Il vicepresidente americano Joe Biden ha detto recentemente al presidente Giorgio Napolitano che «gli Stati Uniti non vogliono assolutamente essere coinvolti in un nuovo Iraq». Lo stesso Barack Obama aveva frenato il predecessore di Kerry, la signora Hillary Clinton, favorevole a rifornire di armi i ribelli.

Si profilano delle differenze, sottolineate dalla stampa americana, tra Kerry e la Casa Bianca: Obama ha come priorità riportare a casa i soldati dall'Afghanistan - dove Karzai infuriato ha appena chiesto il ritiro delle truppe speciali Usa dalla provincia di Wardak, la porta di Kabul - e di chiudere se possibile la guerra al terrorismo iniziata da Bush Junior; Kerry vorrebbe la ripresa dei negoziati tra israeliani e palestinesi nel tentativo di raggiungere un accordo tra le parti. Il segretario di Stato aspira a lasciare un segno nella storia: obiettivo comprensibile in un ex candidato alla presidenza (fu sconfitto da Bush jr. nel 2004) ma assai ambizioso in un contesto sfavorevole.

Questa non appare la priorità del momento e neppure di Israele: Obama si recherà il 4 marzo nello stato ebraico e il primo ministro Benjamin Netanyahu ha già fatto sapere che al primo punto dei colloqui ci sarà il dossier dell'atomica di Teheran. Domani riprendono in Kazakhstan i negoziati sul nucleare tra il 5+1 e l'Iran: le indicazioni della vigilia - con l'annuncio dell'istallazione di nuove centrifughe nell'impianto di Natanz - suggeriscono ben poco ottimismo perché gli iraniani hanno intenzione di trascinare la comunità internazionale in trattative estenuanti che, salvo sorprese sempre possibili, non dovrebbero concludersi prima delle controverse elezioni presidenziali di giugno.

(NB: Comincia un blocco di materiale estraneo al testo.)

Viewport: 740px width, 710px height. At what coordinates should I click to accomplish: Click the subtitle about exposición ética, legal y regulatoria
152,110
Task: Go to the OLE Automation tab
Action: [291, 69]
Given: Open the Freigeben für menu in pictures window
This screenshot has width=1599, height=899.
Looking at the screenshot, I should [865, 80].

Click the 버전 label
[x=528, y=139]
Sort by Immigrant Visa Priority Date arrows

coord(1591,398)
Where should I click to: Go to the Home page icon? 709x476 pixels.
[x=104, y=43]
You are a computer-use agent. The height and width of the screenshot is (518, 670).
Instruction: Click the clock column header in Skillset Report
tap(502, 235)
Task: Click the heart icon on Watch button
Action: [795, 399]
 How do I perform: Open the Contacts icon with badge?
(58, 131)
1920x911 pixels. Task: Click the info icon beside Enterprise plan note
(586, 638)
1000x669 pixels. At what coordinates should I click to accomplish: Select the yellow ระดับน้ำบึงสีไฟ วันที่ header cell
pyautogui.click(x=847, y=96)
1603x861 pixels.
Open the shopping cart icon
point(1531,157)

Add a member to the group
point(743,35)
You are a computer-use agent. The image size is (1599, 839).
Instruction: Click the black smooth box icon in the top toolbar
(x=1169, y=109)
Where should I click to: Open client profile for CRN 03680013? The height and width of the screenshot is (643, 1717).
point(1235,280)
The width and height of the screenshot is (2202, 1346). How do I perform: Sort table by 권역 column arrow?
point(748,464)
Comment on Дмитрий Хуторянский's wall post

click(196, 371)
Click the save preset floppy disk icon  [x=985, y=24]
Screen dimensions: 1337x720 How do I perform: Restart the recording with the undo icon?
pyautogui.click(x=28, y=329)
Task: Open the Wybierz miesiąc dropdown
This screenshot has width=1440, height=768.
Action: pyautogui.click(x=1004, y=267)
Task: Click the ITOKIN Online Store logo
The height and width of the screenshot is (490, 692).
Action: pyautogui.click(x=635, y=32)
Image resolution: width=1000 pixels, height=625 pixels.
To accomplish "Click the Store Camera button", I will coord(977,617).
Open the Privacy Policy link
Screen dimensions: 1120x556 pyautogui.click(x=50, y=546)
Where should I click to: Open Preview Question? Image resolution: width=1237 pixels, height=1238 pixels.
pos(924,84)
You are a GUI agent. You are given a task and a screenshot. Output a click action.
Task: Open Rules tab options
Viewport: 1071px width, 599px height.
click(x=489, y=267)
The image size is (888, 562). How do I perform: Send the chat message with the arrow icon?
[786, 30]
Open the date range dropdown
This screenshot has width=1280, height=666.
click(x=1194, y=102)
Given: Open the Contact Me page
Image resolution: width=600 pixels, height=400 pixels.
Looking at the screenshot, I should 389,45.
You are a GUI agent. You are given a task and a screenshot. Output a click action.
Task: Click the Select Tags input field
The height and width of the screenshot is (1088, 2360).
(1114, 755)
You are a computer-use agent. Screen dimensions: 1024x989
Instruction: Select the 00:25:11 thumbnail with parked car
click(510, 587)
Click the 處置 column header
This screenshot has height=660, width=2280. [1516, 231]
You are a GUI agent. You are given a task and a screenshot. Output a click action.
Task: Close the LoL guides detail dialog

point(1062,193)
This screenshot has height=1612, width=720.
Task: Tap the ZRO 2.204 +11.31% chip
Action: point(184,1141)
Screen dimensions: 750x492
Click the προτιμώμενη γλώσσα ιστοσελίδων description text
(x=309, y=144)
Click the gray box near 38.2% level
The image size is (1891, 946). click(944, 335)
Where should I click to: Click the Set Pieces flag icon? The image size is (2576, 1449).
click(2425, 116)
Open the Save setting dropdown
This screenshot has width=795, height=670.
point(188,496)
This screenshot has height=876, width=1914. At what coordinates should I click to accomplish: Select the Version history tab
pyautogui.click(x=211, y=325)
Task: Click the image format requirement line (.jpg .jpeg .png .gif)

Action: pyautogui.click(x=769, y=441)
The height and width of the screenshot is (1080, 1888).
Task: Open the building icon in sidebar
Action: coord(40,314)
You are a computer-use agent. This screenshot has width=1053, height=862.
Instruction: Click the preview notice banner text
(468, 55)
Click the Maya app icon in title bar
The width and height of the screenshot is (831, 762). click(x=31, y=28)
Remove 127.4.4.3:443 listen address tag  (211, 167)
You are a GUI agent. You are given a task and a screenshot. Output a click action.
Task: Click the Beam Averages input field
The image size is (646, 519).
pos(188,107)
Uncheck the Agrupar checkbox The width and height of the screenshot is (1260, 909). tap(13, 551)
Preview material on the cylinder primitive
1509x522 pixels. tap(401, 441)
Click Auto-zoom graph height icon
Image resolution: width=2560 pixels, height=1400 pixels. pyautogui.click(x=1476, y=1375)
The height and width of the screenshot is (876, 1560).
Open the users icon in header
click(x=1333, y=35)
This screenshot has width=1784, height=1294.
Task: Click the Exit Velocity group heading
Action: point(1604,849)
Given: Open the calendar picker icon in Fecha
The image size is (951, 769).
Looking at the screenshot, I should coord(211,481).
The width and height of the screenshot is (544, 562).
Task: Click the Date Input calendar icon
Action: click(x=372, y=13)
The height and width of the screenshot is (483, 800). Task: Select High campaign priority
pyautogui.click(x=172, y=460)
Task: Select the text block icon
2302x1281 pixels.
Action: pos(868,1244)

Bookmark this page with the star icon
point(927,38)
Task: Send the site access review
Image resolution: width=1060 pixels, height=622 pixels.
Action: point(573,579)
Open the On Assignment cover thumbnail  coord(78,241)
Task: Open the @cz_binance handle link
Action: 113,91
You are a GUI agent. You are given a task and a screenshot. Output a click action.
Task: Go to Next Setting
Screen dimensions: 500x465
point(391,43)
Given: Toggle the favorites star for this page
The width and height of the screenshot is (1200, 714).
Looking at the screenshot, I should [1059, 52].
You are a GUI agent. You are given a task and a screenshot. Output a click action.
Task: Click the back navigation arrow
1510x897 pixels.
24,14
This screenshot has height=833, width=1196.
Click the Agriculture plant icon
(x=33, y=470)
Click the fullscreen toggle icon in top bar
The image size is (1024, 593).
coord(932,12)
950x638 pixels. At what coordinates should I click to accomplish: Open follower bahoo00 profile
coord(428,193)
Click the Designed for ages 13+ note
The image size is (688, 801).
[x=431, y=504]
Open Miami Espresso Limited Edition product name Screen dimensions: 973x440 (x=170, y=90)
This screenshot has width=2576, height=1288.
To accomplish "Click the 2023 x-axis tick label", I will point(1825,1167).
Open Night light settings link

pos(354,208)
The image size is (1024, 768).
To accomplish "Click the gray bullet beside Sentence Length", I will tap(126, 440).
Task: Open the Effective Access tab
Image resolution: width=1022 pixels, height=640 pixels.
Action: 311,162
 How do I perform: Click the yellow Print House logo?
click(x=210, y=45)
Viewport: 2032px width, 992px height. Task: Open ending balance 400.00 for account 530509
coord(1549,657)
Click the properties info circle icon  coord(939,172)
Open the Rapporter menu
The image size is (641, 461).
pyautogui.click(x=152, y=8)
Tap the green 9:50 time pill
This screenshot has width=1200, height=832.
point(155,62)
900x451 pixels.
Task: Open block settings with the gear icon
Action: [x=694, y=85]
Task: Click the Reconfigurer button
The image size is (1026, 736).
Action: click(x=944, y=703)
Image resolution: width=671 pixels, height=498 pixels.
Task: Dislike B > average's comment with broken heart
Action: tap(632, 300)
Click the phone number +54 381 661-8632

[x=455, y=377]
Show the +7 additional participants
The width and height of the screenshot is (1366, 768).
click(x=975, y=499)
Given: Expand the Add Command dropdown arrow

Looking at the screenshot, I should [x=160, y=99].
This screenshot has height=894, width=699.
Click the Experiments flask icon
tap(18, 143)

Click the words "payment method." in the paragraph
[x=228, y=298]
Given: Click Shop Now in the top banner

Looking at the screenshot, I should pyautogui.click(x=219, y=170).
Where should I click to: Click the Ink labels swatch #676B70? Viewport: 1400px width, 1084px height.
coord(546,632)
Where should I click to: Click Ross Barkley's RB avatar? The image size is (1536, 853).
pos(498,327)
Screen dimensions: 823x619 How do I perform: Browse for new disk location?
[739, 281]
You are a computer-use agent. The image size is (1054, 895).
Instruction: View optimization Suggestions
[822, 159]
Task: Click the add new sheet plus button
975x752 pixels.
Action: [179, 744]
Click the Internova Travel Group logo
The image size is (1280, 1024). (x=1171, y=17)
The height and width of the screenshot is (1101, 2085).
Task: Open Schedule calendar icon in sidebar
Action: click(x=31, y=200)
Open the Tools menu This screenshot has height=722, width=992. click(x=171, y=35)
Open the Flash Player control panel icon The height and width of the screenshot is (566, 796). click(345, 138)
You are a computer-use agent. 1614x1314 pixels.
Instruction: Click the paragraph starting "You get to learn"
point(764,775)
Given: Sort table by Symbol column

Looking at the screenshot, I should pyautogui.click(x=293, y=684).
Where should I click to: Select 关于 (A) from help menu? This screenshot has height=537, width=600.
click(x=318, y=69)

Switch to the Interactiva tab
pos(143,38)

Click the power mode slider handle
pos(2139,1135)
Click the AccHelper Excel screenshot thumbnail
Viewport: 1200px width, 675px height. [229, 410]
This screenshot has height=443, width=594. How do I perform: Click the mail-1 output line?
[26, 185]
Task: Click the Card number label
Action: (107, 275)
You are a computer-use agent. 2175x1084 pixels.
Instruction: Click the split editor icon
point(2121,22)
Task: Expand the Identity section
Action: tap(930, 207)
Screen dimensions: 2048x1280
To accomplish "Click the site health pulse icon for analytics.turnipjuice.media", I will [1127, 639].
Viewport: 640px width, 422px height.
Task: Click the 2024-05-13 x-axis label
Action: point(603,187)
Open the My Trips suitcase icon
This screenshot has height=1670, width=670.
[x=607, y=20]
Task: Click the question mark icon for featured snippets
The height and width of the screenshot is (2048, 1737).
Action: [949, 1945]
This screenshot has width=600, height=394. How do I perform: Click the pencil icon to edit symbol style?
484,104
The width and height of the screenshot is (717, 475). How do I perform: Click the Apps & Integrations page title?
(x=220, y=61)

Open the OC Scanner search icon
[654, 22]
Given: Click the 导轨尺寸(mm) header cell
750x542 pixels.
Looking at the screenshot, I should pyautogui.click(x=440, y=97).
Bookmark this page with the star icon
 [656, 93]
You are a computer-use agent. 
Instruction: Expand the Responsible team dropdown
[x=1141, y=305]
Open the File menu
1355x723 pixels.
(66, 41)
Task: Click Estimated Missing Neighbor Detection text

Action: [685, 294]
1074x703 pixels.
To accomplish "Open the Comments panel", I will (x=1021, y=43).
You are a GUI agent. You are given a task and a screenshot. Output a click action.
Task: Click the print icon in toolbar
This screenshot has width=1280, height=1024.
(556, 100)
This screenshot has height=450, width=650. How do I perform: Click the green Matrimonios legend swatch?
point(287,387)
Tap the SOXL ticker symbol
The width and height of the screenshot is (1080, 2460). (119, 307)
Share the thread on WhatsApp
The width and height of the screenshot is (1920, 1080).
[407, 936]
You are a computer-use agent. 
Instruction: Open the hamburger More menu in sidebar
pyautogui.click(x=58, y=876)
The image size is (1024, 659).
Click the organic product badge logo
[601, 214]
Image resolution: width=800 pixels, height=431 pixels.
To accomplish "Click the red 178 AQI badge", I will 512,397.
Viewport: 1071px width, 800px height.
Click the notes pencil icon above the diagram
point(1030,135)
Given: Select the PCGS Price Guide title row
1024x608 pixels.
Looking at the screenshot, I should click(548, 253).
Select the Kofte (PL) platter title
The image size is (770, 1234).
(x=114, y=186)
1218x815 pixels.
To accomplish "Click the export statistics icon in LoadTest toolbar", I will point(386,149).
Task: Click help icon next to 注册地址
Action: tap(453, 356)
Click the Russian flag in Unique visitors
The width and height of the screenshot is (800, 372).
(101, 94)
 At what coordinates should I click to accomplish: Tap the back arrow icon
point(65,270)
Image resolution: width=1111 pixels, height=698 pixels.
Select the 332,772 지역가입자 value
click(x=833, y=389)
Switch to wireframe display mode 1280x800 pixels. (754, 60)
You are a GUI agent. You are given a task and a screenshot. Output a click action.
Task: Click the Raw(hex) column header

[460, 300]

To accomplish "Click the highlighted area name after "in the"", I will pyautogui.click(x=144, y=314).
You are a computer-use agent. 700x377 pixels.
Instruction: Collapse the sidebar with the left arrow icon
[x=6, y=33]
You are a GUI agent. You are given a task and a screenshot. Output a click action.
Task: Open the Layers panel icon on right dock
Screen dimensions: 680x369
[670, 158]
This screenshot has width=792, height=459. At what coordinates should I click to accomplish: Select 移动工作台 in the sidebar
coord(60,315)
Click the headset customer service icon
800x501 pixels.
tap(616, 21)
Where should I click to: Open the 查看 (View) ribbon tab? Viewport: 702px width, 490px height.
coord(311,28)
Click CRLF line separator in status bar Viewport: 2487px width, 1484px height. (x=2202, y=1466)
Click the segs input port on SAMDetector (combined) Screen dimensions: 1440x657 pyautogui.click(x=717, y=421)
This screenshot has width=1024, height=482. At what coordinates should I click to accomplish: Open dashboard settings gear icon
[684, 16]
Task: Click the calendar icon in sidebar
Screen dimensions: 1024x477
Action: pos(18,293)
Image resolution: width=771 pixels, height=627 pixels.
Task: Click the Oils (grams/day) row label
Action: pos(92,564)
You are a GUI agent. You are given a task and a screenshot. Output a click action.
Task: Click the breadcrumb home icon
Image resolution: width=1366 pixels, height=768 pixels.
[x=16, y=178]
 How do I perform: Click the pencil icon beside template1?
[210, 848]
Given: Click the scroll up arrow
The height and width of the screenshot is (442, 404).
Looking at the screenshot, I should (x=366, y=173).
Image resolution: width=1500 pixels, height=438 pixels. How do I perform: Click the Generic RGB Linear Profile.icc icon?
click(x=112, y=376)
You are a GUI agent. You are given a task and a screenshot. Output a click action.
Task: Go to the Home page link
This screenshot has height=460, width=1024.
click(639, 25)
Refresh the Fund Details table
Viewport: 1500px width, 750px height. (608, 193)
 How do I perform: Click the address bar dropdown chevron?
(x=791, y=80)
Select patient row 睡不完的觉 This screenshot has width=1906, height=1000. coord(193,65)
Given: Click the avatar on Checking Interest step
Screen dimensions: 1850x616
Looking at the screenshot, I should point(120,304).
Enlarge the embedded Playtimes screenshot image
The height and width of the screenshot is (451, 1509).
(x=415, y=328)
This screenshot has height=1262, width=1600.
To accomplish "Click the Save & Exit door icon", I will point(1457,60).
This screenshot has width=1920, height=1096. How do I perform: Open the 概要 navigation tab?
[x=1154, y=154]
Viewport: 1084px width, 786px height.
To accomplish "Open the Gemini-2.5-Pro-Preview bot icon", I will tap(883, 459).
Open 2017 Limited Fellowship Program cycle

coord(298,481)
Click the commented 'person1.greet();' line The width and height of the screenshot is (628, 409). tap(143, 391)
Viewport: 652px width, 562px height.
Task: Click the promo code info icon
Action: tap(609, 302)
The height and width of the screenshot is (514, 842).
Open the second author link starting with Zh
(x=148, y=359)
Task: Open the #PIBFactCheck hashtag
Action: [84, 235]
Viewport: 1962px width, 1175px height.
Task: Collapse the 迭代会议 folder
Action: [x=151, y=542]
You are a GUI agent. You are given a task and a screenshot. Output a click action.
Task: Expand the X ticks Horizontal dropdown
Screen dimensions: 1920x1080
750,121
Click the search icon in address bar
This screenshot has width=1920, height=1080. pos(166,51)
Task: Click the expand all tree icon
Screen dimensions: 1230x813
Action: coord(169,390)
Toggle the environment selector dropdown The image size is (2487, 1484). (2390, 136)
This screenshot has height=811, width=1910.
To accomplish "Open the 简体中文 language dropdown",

In questo tour dell'ascolto, nel quale oltre ai leader europei vedrà anche quelli arabi del Golfo e il collega russo Lavrov, Kerry si renderà conto che gli Stati Uniti sono chiamati a prendere decisioni in tempi brevi. O credono davvero che sia possibile, come ritengono i russi, un negoziato con Damasco per fermare il massacro o si troveranno in gravi difficoltà con i loro stessi alleati che sostengono la guerriglia: dalla Turchia al Qatar, dai vari stati arabi del Golfo all'Egitto, dai francesi alla Gran Bretagna che propone da tempo di togliere l'embargo delle armi per appoggiare l'offensiva anti-Assad.

Insomma si deve decidere della pace e della guerra in una regione dove il conflitto siriano è da due anni una sorta di conflitto per procura che vede schierato il mondo sunnita contro quello sciita capeggiato dall'Iran. Gli effetti della destabilizzazione regionale sono già visibili nel Libano degli Hezbollah ma potrebbe estendersi presto a tutti gli stati confinanti. Benvenuto sulla sponda Sud, signor Kerry, dove tra caos politico e inarrestabili processi di disgregazione la primavera araba è sfiorita da un pezzo.